Belarusian President Alexander Lukashenka has visited his political opposition in jail on the 10th of October. This is a ground breaking event considering the months of anti-government protests, arrests and torture of citizens and politicians. Belarussians are demanding Lukashenka to step down to make place for fair and democratic elections.
Lukashenka visited the KGB jail in capital city Minsk to discuss constitutional reforms with his detained opposition. The details of the meeting were kept secret, but in a released short video the participants looked pale and sombre. The president can be heard saying that he tried to convince everybody to see things more broadly and that a constitution cannot be rewritten in the streets. The latter of which referring to the continuous protests against him. At one point in the video, some of the 11 political opposition figures can be seen laughing, but since the sound was muted at that stage, it is not clear what the reason was, making it seem like some sort of propaganda.
The actual President?
Sviatlana Tsikhanouskaya is one of the few opposition leaders not in prison. Her followers claim that she is the actual winner of the last presidential elections on August 9th. From here exile residence in Lithuania, she responded to the news by saying it “showed we are on the right track”, but that “you cannot have a dialogue in a prison cell”. Another political opposition figure is Pavel Latusko, while being in exile in Poland, he stated that Lukashenka showed weakness by talking to the very people he criminalised.
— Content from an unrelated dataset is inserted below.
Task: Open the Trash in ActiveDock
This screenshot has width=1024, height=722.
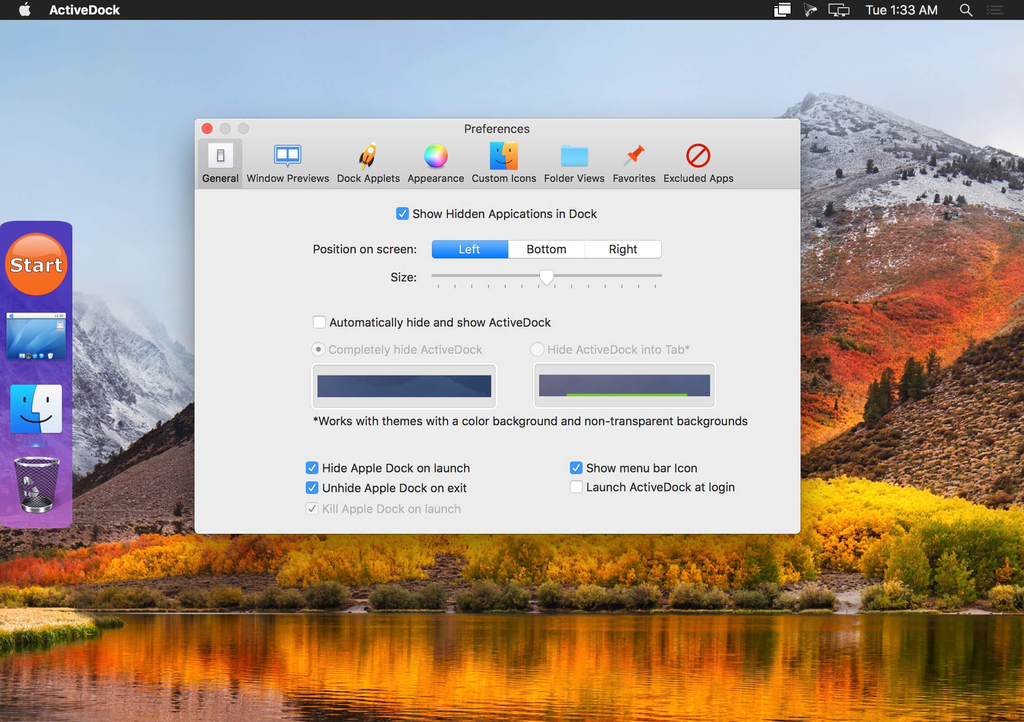Action: pos(36,484)
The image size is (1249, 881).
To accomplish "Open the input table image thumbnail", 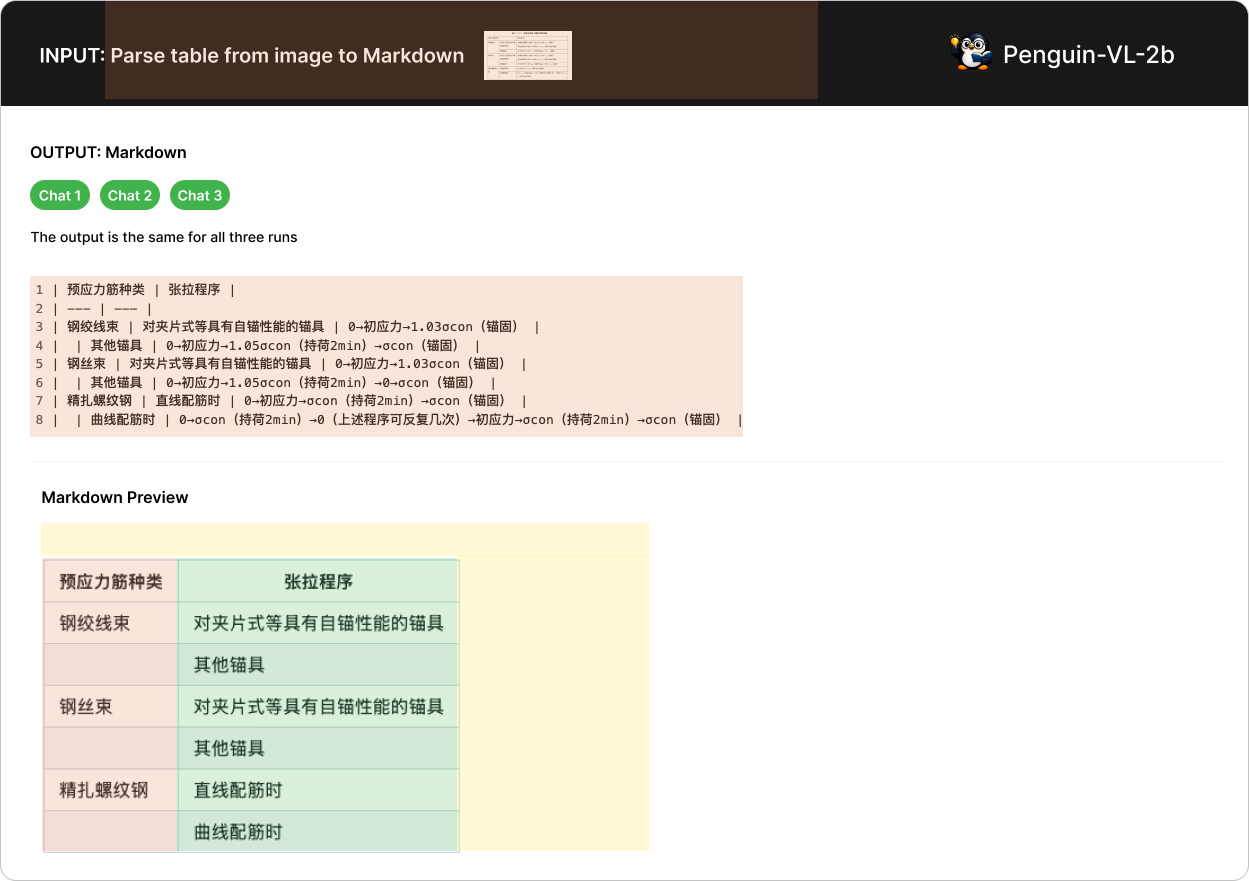I will coord(527,55).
Demonstrations continue, despite the dangerous atmosphere. Water cannons and batons are used against the protestors and many are beaten up. Three days after the meeting in jail, Tsikhanouskaya gave Lukashenka a final offer. He either resigns before the 26th of October, or “all enterprises will begin a strike, all roads will be blocked, state-owned stores will no longer have any sales”. Lukashenka’s response is not known yet.
Some Belarussian officials are not able to travel to European Union (EU) countries any longer due to a travel ban that the Union imposed on them. The freezing of assets is also one of the regulations. Since the 12th of October, Lukashenka himself was added to this list as well.
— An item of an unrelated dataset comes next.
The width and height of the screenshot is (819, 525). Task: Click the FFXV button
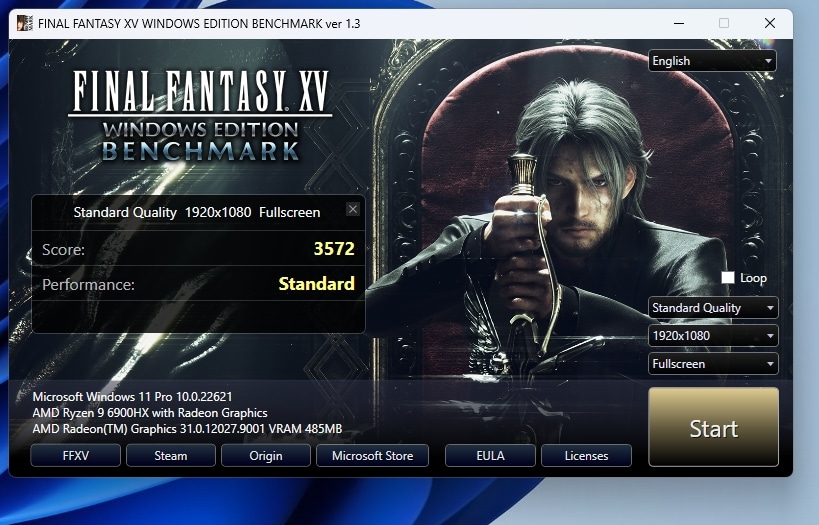pos(76,456)
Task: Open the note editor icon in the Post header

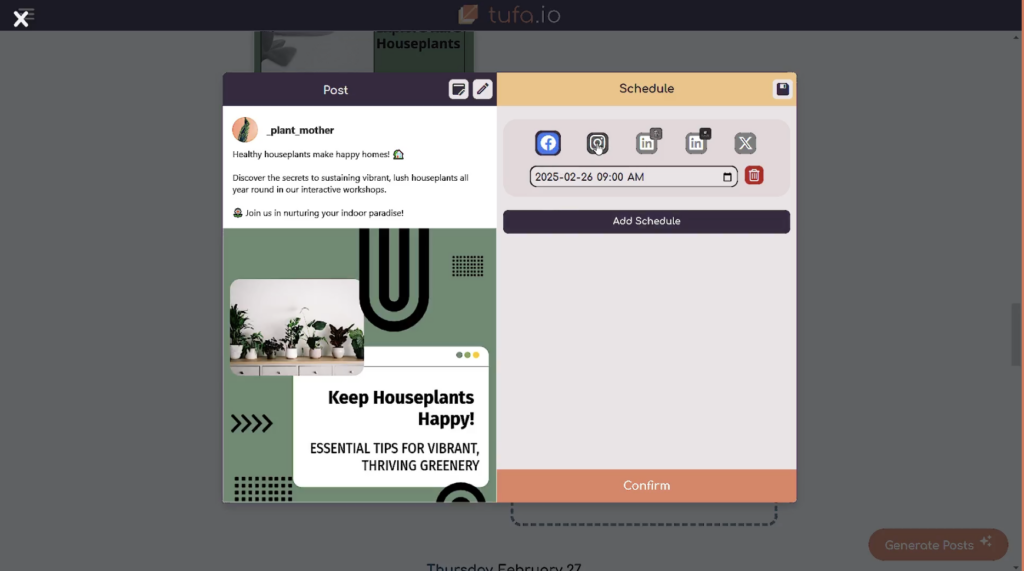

Tensions in Belarus escalated after the presidential elections. Lukashenka claimed to have won with a landslide, but many Belarussians did not believe this. In addition, both the EU and the United States did not accept the outcome. As a reaction, over a 100 thousand people gathered in Minsk. Lukashenka’s answer was harsh. Almost all political opposition leaders have been arrested since then, together with thousands of protestors. Many complain about excessive force used against them, as well as torture once being jailed.
Lukashenka became president in 1994 following the collapse of the Soviet Union three years prior. Under his continuous rule, Belarus maintained a communist image. The country has strong secret police, the biggest media outlets are pro-government and many manufactures are state owned or controlled. His firm rule that did not accept much foreign interfering gave him many supporters even though election outcomes were never thought of as fair. However, due to increased corruption, poverty and lack of prosperity, Belarussians started to turn against him.